### What is expected
What you return should be every record, retyped without a single change.

### Entries provided
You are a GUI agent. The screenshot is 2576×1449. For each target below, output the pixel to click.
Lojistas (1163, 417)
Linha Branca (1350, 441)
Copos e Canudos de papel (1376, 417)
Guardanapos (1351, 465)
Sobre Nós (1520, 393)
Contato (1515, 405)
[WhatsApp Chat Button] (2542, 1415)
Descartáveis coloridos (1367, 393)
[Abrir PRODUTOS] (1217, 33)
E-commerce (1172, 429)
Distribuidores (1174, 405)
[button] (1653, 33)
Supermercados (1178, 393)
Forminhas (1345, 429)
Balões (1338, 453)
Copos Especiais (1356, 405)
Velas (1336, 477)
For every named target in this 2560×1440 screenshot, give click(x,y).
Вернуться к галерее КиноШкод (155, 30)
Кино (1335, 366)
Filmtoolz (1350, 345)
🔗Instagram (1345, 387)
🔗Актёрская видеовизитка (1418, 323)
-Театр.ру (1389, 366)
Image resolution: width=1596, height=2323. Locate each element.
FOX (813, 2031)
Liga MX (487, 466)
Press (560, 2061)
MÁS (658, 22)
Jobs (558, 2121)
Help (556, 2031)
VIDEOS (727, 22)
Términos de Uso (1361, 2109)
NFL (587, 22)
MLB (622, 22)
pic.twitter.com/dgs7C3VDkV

### Answer box
You are a GUI agent. The screenshot is 2576×1449. For each target below, output the pixel to click.
Lojistas (1163, 417)
Linha Branca (1350, 441)
Copos e Canudos de papel (1376, 417)
Guardanapos (1351, 465)
Sobre Nós (1520, 393)
Contato (1515, 405)
[WhatsApp Chat Button] (2542, 1415)
Descartáveis coloridos (1367, 393)
[Abrir PRODUTOS] (1217, 33)
E-commerce (1172, 429)
Distribuidores (1174, 405)
[button] (1653, 33)
Supermercados (1178, 393)
Forminhas (1345, 429)
Balões (1338, 453)
Copos Especiais (1356, 405)
Velas (1336, 477)
For every named target in this 2560×1440 screenshot, give click(x,y).
Вернуться к галерее КиноШкод (155, 30)
Кино (1335, 366)
Filmtoolz (1350, 345)
🔗Instagram (1345, 387)
🔗Актёрская видеовизитка (1418, 323)
-Театр.ру (1389, 366)
Image resolution: width=1596, height=2323. Locate each element.
FOX (813, 2031)
Liga MX (487, 466)
Press (560, 2061)
MÁS (658, 22)
Jobs (558, 2121)
Help (556, 2031)
VIDEOS (727, 22)
Términos de Uso (1361, 2109)
NFL (587, 22)
MLB (622, 22)
pic.twitter.com/dgs7C3VDkV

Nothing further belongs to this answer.